FRONT ROYAL – With a new year and a new budget looming, the Front Royal-Warren County Economic Development Authority passed around its draft budget that shows it will run out of money in mid-March.

Marjorie Martin, who joined the EDA as its treasurer in July, said she had done her best to lay out a detailed budget that describes each of the revenue streams and expenses to create a transparent budget. At the top of her list was the decision to move the ITFederal payment from its previous line in income to “where it belongs” in the debt service column.

The draft budget shows the EDA has $1.7 million in debt service, spread out across eight different projects. The ITFederal line that was moved from income to debt service will cover $504,000 of that debt with the county slated to shoulder the remaining $1.2 million.

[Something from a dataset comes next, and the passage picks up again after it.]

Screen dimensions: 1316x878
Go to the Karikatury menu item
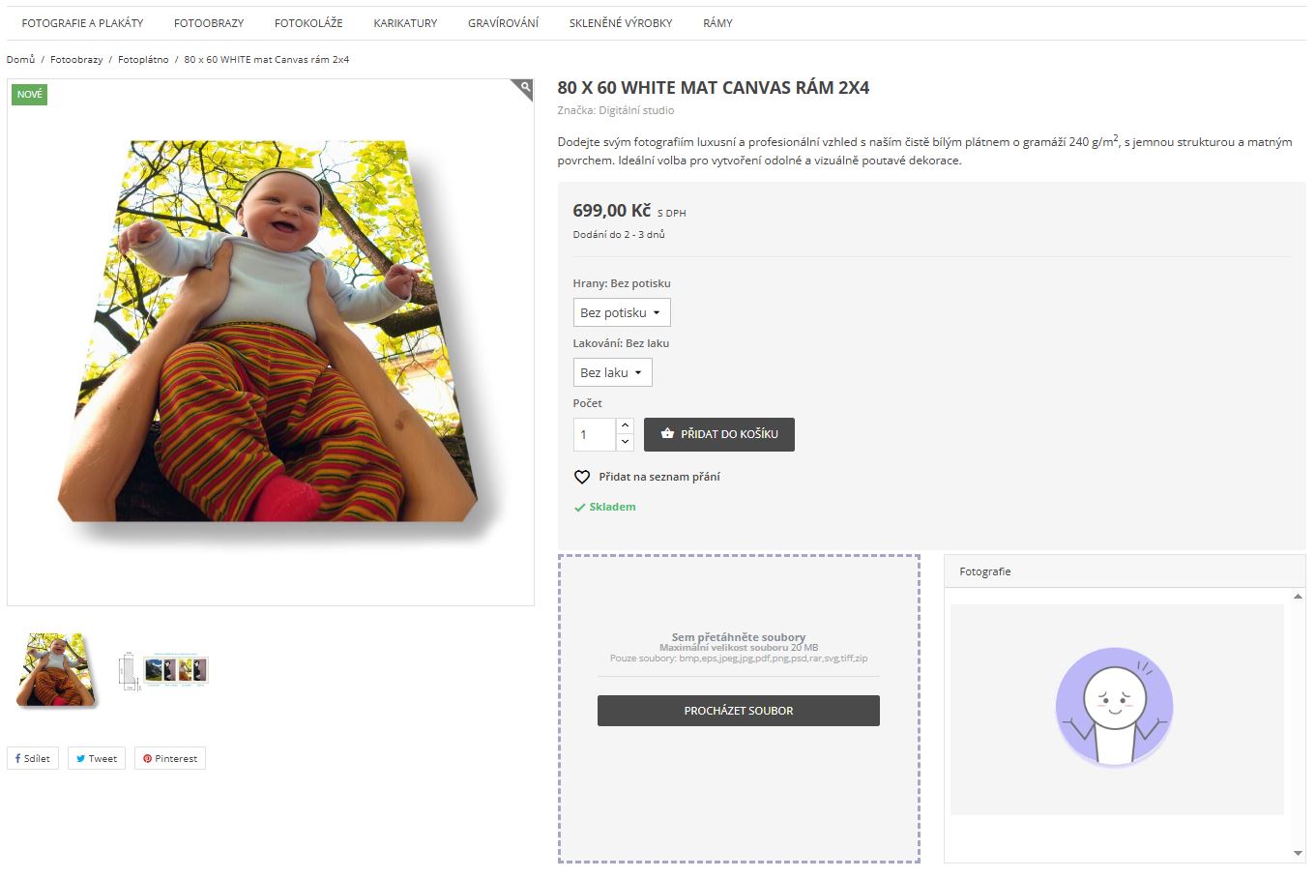point(405,23)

“There’s not anything we can do about debt service,” Martin said. “We have spent the last several months, as you well know, going to different banks. We have the best deals we are going to get right now. We don’t have any wiggle room at all.”

“I certainly did not prepare this budget with any kind of stock that there is any better rate out there or anything else,” she continued.

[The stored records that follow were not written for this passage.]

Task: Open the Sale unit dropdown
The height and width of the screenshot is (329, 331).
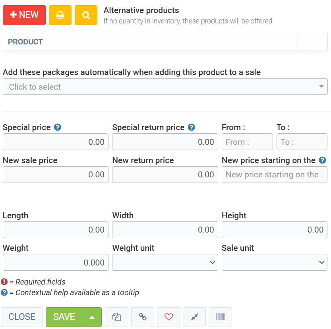Action: (x=274, y=262)
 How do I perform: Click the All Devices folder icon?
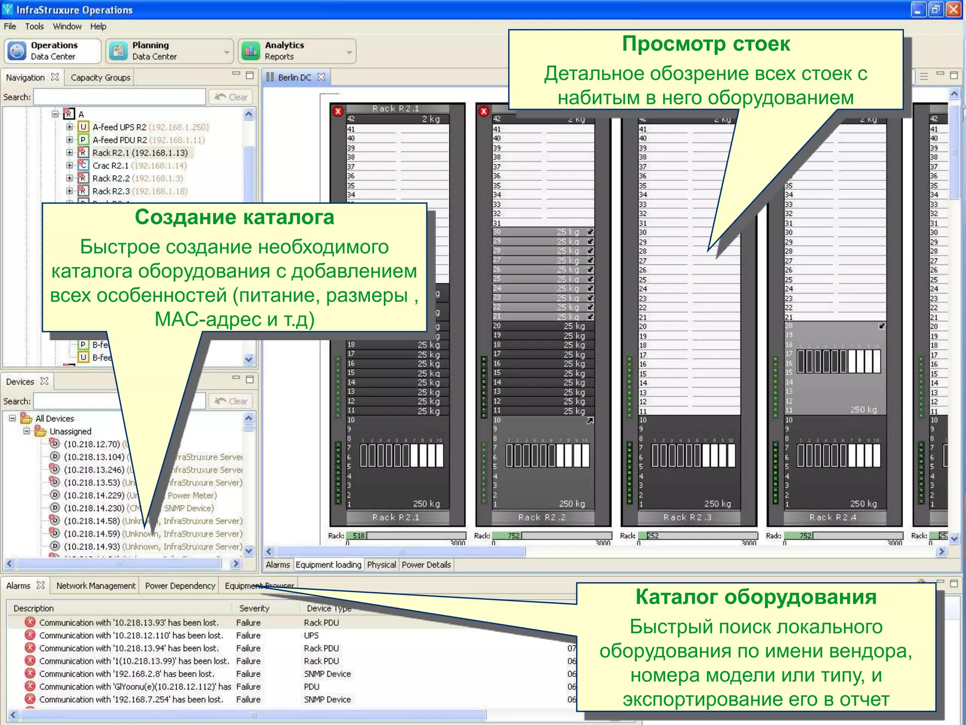[26, 419]
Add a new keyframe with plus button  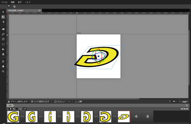136,117
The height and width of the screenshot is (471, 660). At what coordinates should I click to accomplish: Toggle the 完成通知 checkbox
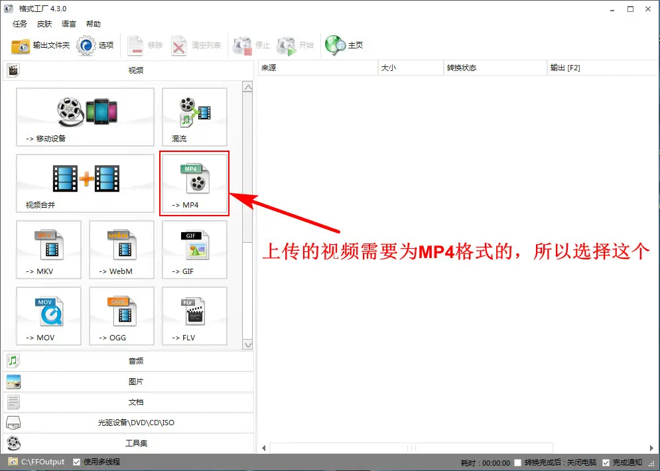(606, 462)
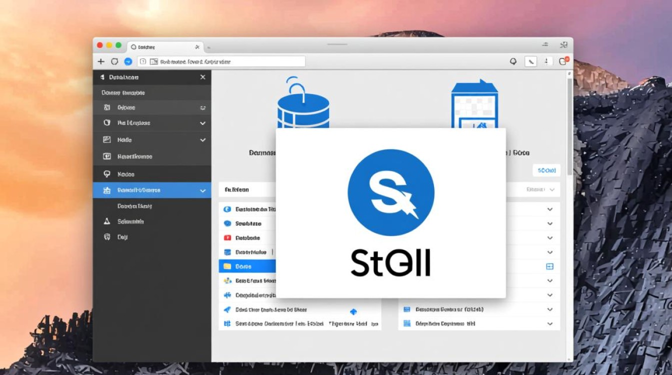Click the red icon in the list
672x375 pixels.
(x=227, y=238)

Martin said those numbers will change if the town and the authority can work out payments for the police department and the authority can sell some of its properties. Although the figures may change, Martin said her first draft is the “most conservative” number she can come up with.

To get some of the EDA properties into shape to sell, Martin budgeted $38,000 for maintenance and renovation.

The priority, she said, was to work on the EDA’s headquarters on Kendrick Lane. Most important to improving the property is removing the solar panels that Martin said was “below low hanging fruit.” It is a potential $40,000 project if the authority does not find a buyer willing to help with the expense.

Ed Daley, chairman of EDA, said there is still a pending offer from the Rappahannock-Shenandoah-Warren Regional Jail to take the solar panels but he had not heard from them by Friday morning. County Administrator Doug Stanley proposed the option of the jail purchasing the solar panels from the EDA in November. At the time, other authority members and the jail’s legal counsel said they were hesitant to get involved with the panels which, at the time, were potentially tied up in legal issues.

If the jail does not purchase the panels, Martin said the authority does have a deal lined up with an interested nonprofit that would be willing to cover the cost of removing the panels from the EDA building.

Without assuming a solution to the issue of solar panels, Martin told the EDA members that, as of Dec. 31, they had $481,995 cash-on-hand, after accounting for expenses.

“We have much more cash in the bank,” Martin said. “But what we have done is subtracted out the bills we know we have to pay.”

Actual costs to run the EDA are about $45,000 a month, Martin said, “which is not bad, to tell you the truth.”

As it stands, Martin told EDA members the authority is set to run out of money by the middle of March.

On Tuesday, authority members will attend a Board of Supervisors work session to update the new supervisors on the state of the EDA and answer any questions the supervisors have.